Heat five also featured repeat performances from the series' five wildcards, hoping to secure a place in the final. This place was won by Swish.

===Final (22 August 2010)===

| Order | Act | Song | Original artist(s)/show | Result |
|---|---|---|---|---|
| 1 | Swish | "The Loco-Motion" / "Shout" | Little Eva / The Isley Brothers | Runners-up |
| 2 | The Songtimers | "Empire State of Mind (Part II) Broken Down " | Alicia Keys | Out of the running |
| 3 | Singer Station | "Starmaker" | Fame | Out of the running |
| 4 | True DynaMIX | "Don't Stop the Music!" / "Gonna Make You Sweat (Everybody Dance Now)" | Rihanna / C+C Music Factory | Out of the running |
| 5 | Three Spires Musical Society | "One Night Only" | Dreamgirls | Out of the running |
| 6 | DaleDiva | "No More Tears (Enough Is Enough)" / "Hot Stuff" | Donna Summer / Barbra Streisand | Winners |

==Reception==
===Ratings===
The debut episode was watched by 1.46 million viewers; 6.8% of the viewing audience. The second episode was watched by 1.09 million viewers; 4.8% of the viewing audience. It was watched by 587,000 viewers; a 2.4% audience share. The episode was moved from the 7 pm–8.30 pm timeslot to the 8 pm-9.30 pm slot to avoid a scheduling conflict with Cricket on Five and was down 51.5% on the channel's average audience share in the slot. Episode three was down 433,000 viewers.

===Critical response===
Carrie Dunn of The Guardian described Don't Stop Believing as "like Glee without the budget". Dunn felt that Five's "novice status" at producing live shows was evident, "with sound cutting in and out and jagged camera work." She noted, however: "the lack of production polish seemed quite fitting as the contestants were also endearingly amateur.". The Heralds Graeme Virtue commented: "If, like me, you fell for Glee despite having a desiccated black fossil where your heart should be, it was most likely because the dementedly life-affirming musical numbers were punctuated by some smart, often prickly drama. However calculated Don't Stop Believing might be, by focusing wholly on the singin'-and-hoofin' dimension, it still risks reaching dangerous levels of non-cynicism that could irreversibly damage our national psyche in the long-term.". Emma Love of The Independent called the show "bang on the money", praising it for "tapp[ing] into Glee fever" and "pick[ing] up on a particular moment in culture with its all-singing, all-dancing groups.". Andrea Mullaney of The Scotsman deemed the series: "a predictable mash-up of the talented and deluded on their own 'journeys' being patronised and sniggered at by a judges who seem like they've just been introduced to each other 30 seconds before filming began.".

==Australian adaptation==
The Ten Network in Australia had announced that it would produce its own adaptation of the Don't Stop Believing as part of its line-up for 2011. However, the network disclosed in November 2010 that it had halted all production on the series indefinitely, saying only that it "may return at a later date." As it turned out, the show was cancelled without an episode even being made.
------------------------------------------------
◆ Exercise tasks
**A.** Summarize the Don't Stop Believing text in two sentences.
**B.** For each statement, indicate whether it agrees with the Don't Stop Believing text, answering yes or no and quoting the words of the text that decide it: (i) Swish won the final. (ii) The debut episode was watched by 1.46 million viewers. (iii) The Ten Network produced one episode before cancelling its adaptation.
**C.** According to the Don't Stop Believing text, which publication did Emma Love write for?
Rely solely on the Don't Stop Believing text when responding.

◆ Information supplied
------------------------------------------------
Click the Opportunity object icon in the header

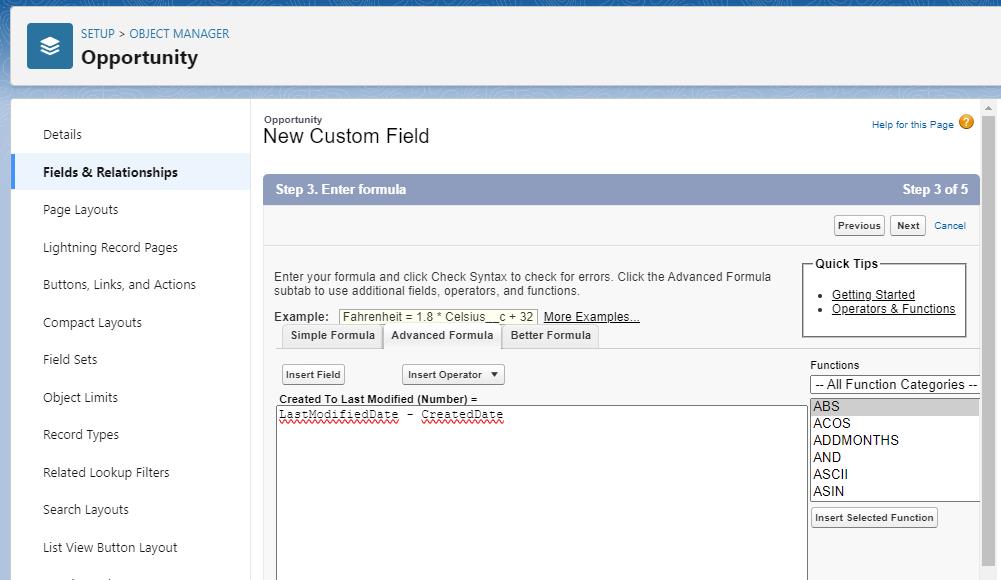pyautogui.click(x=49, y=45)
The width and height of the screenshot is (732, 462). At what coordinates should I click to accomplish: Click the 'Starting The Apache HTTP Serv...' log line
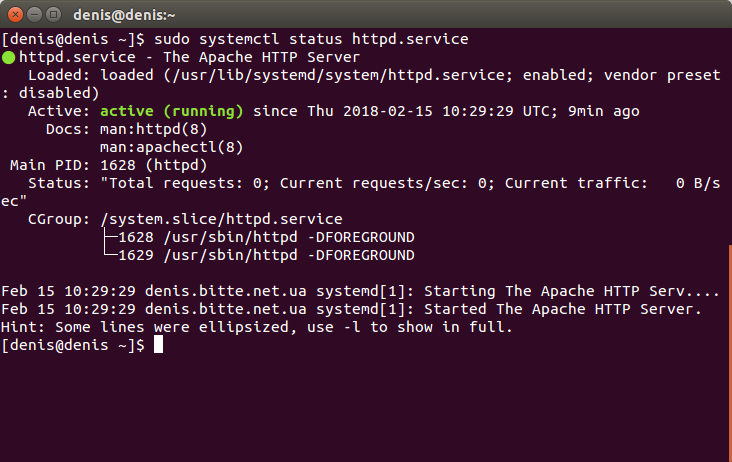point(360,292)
------------------------------------------------
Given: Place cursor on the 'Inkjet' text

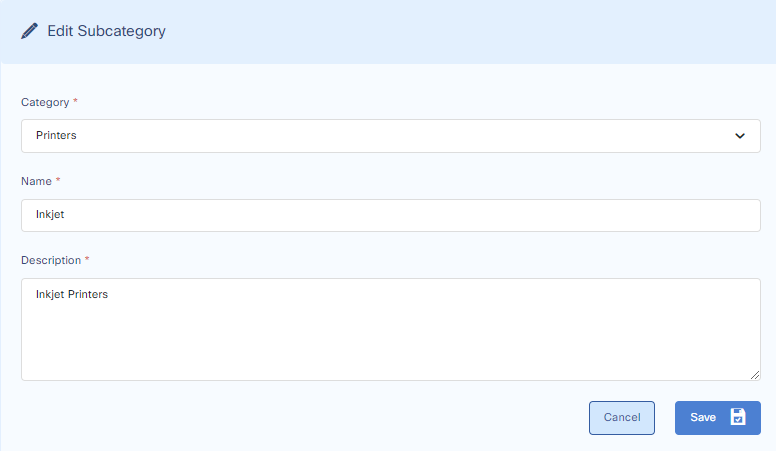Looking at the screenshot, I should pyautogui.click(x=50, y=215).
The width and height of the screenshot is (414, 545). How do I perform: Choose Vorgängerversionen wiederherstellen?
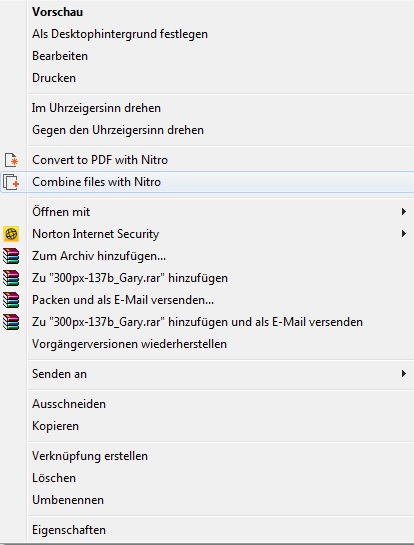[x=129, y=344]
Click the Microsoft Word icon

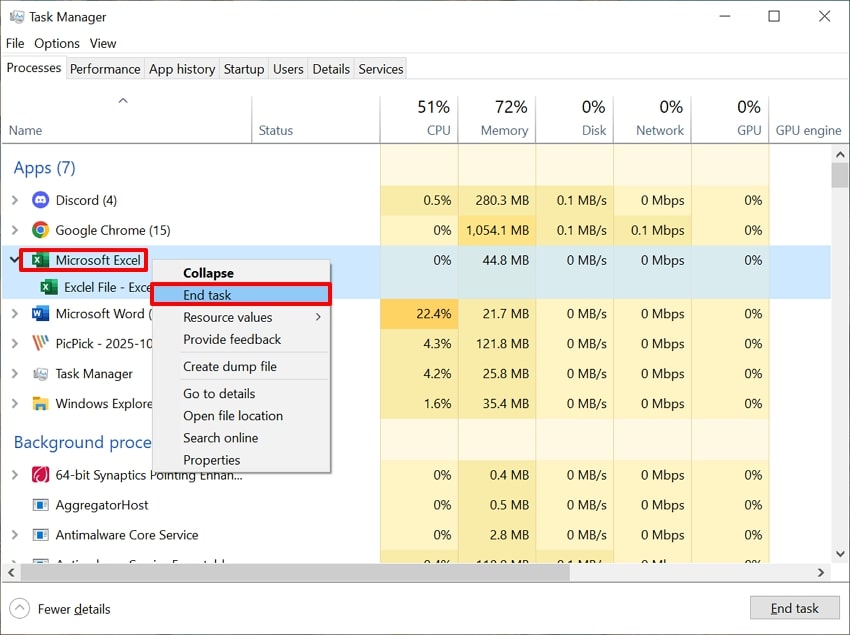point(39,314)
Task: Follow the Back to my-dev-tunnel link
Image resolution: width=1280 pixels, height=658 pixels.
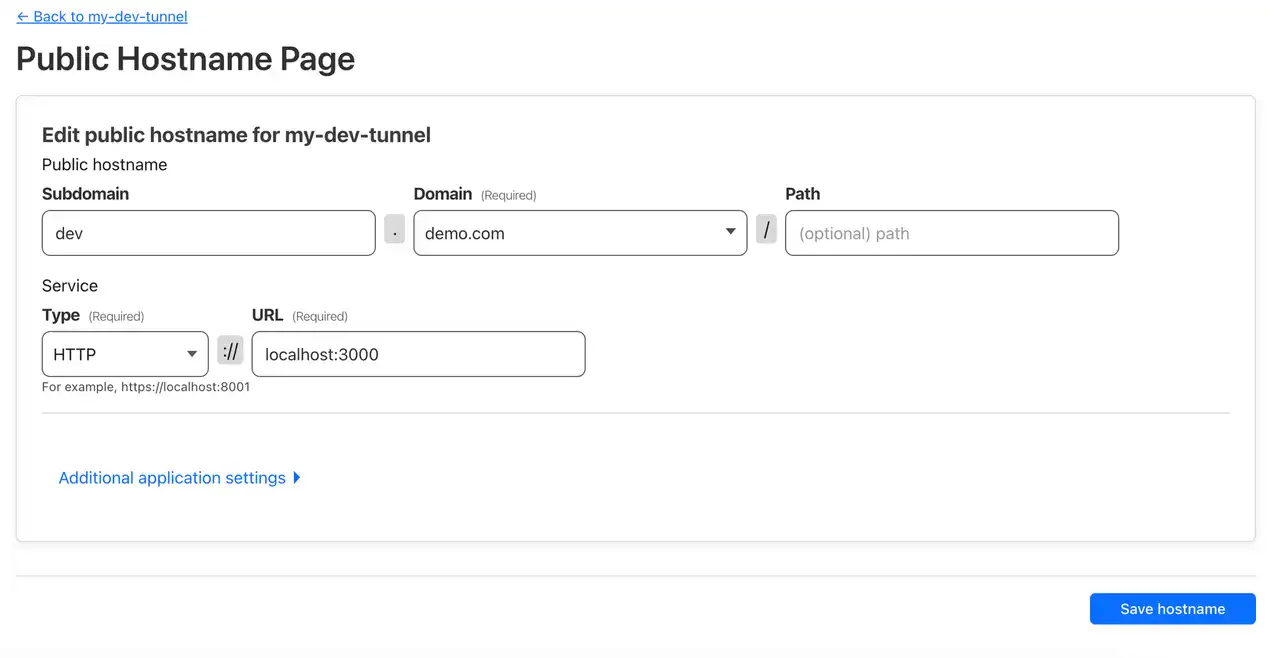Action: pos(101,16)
------------------------------------------------
◆ Answers to the tasks
**A.** DaleDiva won the final on 22 August 2010, and Swish, which had earned the wildcard place in heat five, finished as runners-up. The debut episode drew 1.46 million viewers and the second 1.09 million, while the Ten Network in Australia announced an adaptation for 2011 but cancelled it without an episode being made.

**B.**
(i) No: Swish's result is listed as "Runners-up".
(ii) Yes: "The debut episode was watched by 1.46 million viewers".
(iii) No: "the show was cancelled without an episode even being made."

**C.** The Independent.